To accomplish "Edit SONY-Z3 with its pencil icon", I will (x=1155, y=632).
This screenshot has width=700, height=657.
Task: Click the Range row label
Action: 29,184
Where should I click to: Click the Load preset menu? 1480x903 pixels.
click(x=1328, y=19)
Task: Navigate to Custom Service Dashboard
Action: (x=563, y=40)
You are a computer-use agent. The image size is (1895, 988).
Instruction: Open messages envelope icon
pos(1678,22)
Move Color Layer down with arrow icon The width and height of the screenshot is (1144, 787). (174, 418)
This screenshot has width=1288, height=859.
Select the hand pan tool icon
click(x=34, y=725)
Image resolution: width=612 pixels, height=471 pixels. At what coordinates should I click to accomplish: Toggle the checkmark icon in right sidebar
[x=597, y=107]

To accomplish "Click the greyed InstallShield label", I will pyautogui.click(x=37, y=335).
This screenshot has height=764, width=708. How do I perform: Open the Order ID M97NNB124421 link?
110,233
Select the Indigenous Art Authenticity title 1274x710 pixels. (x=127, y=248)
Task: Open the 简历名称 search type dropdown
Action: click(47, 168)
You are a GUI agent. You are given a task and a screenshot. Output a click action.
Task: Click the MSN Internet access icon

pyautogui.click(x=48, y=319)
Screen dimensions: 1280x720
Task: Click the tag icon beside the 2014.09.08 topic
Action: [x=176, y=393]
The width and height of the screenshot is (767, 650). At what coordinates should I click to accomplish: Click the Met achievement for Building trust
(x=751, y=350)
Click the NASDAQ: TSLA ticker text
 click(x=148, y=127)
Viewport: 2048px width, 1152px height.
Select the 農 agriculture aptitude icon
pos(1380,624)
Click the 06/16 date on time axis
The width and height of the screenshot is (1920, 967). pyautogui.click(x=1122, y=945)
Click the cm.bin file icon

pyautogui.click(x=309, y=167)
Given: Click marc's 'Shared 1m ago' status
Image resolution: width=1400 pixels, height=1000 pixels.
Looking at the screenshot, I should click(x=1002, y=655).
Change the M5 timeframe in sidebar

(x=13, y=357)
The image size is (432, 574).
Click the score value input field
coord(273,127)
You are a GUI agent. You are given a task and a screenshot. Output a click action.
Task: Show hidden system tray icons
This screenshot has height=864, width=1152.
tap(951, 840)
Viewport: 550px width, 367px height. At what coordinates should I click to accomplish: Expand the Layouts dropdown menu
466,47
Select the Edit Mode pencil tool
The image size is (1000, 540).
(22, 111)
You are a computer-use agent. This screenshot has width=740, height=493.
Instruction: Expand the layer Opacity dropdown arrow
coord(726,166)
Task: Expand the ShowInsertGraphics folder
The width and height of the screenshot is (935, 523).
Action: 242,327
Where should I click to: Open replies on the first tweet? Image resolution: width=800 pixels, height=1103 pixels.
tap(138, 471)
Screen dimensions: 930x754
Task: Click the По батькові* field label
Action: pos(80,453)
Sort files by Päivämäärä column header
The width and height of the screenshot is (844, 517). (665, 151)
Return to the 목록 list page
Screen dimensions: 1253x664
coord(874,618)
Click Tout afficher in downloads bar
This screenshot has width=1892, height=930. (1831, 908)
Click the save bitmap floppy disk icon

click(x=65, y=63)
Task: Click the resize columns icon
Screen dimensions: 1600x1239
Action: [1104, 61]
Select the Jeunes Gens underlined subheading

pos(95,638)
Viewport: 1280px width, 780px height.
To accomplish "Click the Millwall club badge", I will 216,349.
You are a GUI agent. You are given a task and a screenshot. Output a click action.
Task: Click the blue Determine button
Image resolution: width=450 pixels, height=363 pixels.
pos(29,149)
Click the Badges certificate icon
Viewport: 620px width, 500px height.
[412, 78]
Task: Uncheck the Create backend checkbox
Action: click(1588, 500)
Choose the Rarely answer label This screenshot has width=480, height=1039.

# # # # # # #

_What is being asked_
Every entry should be output exactly as written, please.

_Solved problem_
To accomplish "Edit SONY-Z3 with its pencil icon", I will (x=1155, y=632).
This screenshot has width=700, height=657.
Task: Click the Range row label
Action: 29,184
Where should I click to: Click the Load preset menu? 1480x903 pixels.
click(x=1328, y=19)
Task: Navigate to Custom Service Dashboard
Action: (x=563, y=40)
You are a computer-use agent. The image size is (1895, 988).
Instruction: Open messages envelope icon
pos(1678,22)
Move Color Layer down with arrow icon The width and height of the screenshot is (1144, 787). (174, 418)
This screenshot has width=1288, height=859.
Select the hand pan tool icon
click(x=34, y=725)
Image resolution: width=612 pixels, height=471 pixels. At what coordinates should I click to accomplish: Toggle the checkmark icon in right sidebar
[x=597, y=107]

To accomplish "Click the greyed InstallShield label", I will pyautogui.click(x=37, y=335).
This screenshot has height=764, width=708. How do I perform: Open the Order ID M97NNB124421 link?
110,233
Select the Indigenous Art Authenticity title 1274x710 pixels. (x=127, y=248)
Task: Open the 简历名称 search type dropdown
Action: click(47, 168)
You are a GUI agent. You are given a task and a screenshot. Output a click action.
Task: Click the MSN Internet access icon

pyautogui.click(x=48, y=319)
Screen dimensions: 1280x720
Task: Click the tag icon beside the 2014.09.08 topic
Action: [x=176, y=393]
The width and height of the screenshot is (767, 650). At what coordinates should I click to accomplish: Click the Met achievement for Building trust
(x=751, y=350)
Click the NASDAQ: TSLA ticker text
 click(x=148, y=127)
Viewport: 2048px width, 1152px height.
Select the 農 agriculture aptitude icon
pos(1380,624)
Click the 06/16 date on time axis
The width and height of the screenshot is (1920, 967). pyautogui.click(x=1122, y=945)
Click the cm.bin file icon

pyautogui.click(x=309, y=167)
Given: Click marc's 'Shared 1m ago' status
Image resolution: width=1400 pixels, height=1000 pixels.
Looking at the screenshot, I should click(x=1002, y=655).
Change the M5 timeframe in sidebar

(x=13, y=357)
The image size is (432, 574).
Click the score value input field
coord(273,127)
You are a GUI agent. You are given a task and a screenshot. Output a click action.
Task: Show hidden system tray icons
This screenshot has height=864, width=1152.
tap(951, 840)
Viewport: 550px width, 367px height. At what coordinates should I click to accomplish: Expand the Layouts dropdown menu
466,47
Select the Edit Mode pencil tool
The image size is (1000, 540).
(22, 111)
You are a computer-use agent. This screenshot has width=740, height=493.
Instruction: Expand the layer Opacity dropdown arrow
coord(726,166)
Task: Expand the ShowInsertGraphics folder
The width and height of the screenshot is (935, 523).
Action: 242,327
Where should I click to: Open replies on the first tweet? Image resolution: width=800 pixels, height=1103 pixels.
tap(138, 471)
Screen dimensions: 930x754
Task: Click the По батькові* field label
Action: pos(80,453)
Sort files by Päivämäärä column header
The width and height of the screenshot is (844, 517). (665, 151)
Return to the 목록 list page
Screen dimensions: 1253x664
coord(874,618)
Click Tout afficher in downloads bar
This screenshot has width=1892, height=930. (1831, 908)
Click the save bitmap floppy disk icon

click(x=65, y=63)
Task: Click the resize columns icon
Screen dimensions: 1600x1239
Action: [1104, 61]
Select the Jeunes Gens underlined subheading

pos(95,638)
Viewport: 1280px width, 780px height.
To accomplish "Click the Millwall club badge", I will 216,349.
You are a GUI agent. You are given a task and a screenshot. Output a click action.
Task: Click the blue Determine button
Image resolution: width=450 pixels, height=363 pixels.
pos(29,149)
Click the Badges certificate icon
Viewport: 620px width, 500px height.
[412, 78]
Task: Uncheck the Create backend checkbox
Action: click(1588, 500)
Choose the Rarely answer label This screenshot has width=480, height=1039.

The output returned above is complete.